Governor of Nevada Territory
- In office March 2, 1861 – December 5, 1864
- Preceded by: Isaac Roop as provisional governor
- Succeeded by: Henry G. Blasdel as state governor

Personal details
- Born: June 10, 1815 DeRuyter (town), New York, U.S.
- Died: December 25, 1876 (aged 61) White Plains, New York, U.S.
- Resting place: Woodlawn Cemetery The Bronx, New York City, New York, U.S.
- Party: Republican Free Soil (1840s)
- Profession: Attorney

= James W. Nye =

American politician (1815–1876)

James Warren Nye (June 10, 1815 – December 25, 1876) was an American attorney and politician. He was most notable for his service as Governor of Nevada Territory and a United States senator from Nevada.

==Biography==
He was born in DeRuyter, New York, and attended the common schools and Homer Academy in Homer, New York. He then studied law with Lorenzo Sherwood and Martin P. Sweet of Hamilton, New York, and was admitted to the bar. Nye practiced with Sherwood in Hamilton as the firm of Sherwood & Nye.

In 1843, Nye was appointed a master in chancery. Nye served as surrogate of Madison County from 1844 to 1847 and county judge from 1847 to 1851. Nye was active in the New York Militia; in the early 1840s he was commander of the 17th Division's 35th Brigade as a brigadier general. In 1846 he was appointed commander of the 17th Division with the rank of major general.

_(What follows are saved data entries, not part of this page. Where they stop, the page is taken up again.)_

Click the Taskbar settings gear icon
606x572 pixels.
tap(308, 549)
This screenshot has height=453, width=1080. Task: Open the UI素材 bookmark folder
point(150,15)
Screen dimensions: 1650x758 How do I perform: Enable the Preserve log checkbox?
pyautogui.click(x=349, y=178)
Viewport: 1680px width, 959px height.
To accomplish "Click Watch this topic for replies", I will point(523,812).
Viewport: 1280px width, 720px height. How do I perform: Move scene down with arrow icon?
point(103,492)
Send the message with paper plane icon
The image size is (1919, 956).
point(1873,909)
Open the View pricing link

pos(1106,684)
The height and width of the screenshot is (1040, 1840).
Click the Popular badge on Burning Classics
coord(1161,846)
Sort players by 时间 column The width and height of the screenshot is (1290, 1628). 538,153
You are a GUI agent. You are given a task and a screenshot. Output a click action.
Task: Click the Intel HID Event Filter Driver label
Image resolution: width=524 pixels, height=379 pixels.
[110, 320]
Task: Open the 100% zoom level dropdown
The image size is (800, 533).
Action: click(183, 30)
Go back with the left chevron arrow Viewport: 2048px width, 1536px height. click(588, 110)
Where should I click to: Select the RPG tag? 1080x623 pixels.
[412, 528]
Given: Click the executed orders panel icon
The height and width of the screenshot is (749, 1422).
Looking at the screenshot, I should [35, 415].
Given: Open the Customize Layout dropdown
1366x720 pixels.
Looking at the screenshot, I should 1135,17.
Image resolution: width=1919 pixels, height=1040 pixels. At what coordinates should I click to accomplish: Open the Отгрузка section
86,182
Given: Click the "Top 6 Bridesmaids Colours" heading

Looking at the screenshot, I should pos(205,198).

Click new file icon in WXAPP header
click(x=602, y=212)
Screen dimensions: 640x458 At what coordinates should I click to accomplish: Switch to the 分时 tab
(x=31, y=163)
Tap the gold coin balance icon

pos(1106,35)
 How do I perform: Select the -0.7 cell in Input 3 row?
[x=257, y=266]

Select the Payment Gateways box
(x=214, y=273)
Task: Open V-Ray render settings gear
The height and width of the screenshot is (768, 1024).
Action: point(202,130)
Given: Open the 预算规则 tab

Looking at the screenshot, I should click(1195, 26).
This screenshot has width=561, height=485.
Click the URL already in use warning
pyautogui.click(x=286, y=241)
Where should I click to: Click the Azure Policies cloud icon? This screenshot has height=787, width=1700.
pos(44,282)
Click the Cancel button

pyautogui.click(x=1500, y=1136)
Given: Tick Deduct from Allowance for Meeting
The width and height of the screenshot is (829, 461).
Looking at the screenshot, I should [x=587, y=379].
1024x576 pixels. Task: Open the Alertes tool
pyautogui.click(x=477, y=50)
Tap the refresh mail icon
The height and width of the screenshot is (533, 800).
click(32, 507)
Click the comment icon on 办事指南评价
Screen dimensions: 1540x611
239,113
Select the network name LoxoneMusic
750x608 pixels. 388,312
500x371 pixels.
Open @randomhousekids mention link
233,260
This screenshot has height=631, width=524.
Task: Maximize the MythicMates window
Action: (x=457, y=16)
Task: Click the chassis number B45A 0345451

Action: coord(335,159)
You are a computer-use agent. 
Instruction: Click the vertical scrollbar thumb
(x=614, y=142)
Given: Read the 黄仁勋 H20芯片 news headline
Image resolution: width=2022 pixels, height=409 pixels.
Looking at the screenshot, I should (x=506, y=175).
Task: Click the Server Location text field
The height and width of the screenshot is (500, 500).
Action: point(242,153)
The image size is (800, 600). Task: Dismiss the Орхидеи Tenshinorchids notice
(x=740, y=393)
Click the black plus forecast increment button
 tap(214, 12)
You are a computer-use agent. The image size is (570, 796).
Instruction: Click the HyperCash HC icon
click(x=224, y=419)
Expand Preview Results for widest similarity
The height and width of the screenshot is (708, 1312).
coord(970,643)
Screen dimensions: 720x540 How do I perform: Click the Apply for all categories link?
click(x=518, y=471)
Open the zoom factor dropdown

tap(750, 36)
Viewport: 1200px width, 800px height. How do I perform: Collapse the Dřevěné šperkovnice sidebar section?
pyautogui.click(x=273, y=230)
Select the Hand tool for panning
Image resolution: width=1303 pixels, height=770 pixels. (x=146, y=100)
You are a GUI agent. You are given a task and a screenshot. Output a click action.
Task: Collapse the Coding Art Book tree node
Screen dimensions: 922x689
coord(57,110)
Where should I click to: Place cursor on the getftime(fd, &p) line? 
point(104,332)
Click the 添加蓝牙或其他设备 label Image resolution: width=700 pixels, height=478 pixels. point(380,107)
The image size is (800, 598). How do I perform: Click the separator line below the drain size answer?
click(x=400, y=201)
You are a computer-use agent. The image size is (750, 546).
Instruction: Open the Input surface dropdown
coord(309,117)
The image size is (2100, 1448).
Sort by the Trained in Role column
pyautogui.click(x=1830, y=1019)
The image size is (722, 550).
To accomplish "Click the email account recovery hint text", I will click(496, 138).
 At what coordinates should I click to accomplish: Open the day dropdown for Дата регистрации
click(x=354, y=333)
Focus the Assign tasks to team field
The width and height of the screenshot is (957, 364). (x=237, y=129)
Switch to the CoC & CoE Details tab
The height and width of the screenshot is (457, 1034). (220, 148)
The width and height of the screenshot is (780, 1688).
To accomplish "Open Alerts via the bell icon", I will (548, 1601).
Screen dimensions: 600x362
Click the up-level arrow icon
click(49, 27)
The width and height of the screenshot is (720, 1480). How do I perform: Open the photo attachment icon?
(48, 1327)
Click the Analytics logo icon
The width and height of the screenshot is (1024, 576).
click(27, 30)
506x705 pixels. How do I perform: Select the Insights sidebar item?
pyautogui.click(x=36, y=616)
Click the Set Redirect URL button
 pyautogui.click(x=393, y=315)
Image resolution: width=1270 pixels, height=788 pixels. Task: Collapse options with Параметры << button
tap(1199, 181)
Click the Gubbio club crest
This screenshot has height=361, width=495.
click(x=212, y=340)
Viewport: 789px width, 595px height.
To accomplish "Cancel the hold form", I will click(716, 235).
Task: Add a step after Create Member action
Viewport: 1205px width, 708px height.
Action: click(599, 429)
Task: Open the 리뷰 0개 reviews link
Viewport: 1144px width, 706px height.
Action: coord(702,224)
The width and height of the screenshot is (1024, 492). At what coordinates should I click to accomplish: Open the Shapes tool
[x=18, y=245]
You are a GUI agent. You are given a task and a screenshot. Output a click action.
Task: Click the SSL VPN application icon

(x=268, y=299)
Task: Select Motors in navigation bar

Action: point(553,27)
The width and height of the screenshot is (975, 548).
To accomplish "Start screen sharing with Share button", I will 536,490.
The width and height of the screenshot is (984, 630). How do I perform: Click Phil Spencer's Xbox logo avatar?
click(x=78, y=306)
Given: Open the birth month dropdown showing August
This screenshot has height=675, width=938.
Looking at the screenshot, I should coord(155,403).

During the New York Democratic Party's fight between the Barnburners and Hunkers in the late 1840s, Nye was identified with the anti-slavery Barnburners. He supported Martin Van Buren's candidacy as the Free Soil Party's nominee for president in 1848, and was an unsuccessful Free-Soil candidate for election to the 31st United States Congress.

He lived in Syracuse, New York from 1852 to 1857, where he continued the practice of law. In 1857, he moved to New York City, where he served as president of the Metropolitan Board of Police from 1857 to 1860.

In 1861, Nye was appointed by President Abraham Lincoln to be Governor of the newly created Nevada Territory.

Upon the admission of Nevada as a state into the Union in 1864, he was elected a Republican to the U.S. Senate. He was reelected in 1867 and served from February 1, 1865, to March 3, 1873. He was an unsuccessful candidate for reelection. While in the Senate, Nye was chairman of the Committee on Enrolled Bills (Thirty-ninth Congress), a member of the Committees on Revolutionary Claims (Fortieth Congress), and a member of the Committee on Territories (Forty-first Congress).

Washington journalist Benjamin Perley Poore described the personality Nye brought to Congress:Senator Nye... sat for years at the right hand of Charles Sumner..., and used to delight in making comments on what transpired in language that was not agreeable to the fastidious Senator from Massachusetts, who would listen in a stately embarrassment which was delightful to Nye to witness, not wishing to show any offense, and yet thoroughly disgusted. Nye wasn't particularly witty in debate, and the speeches of Proctor Knott, McCreery, or Sam Cox were funnier than his; neither had he any Senatorial dignity whatever. He had, in its place, a vast store of humor and genial humanity—better articles, that brought him in love all that he lost in respect.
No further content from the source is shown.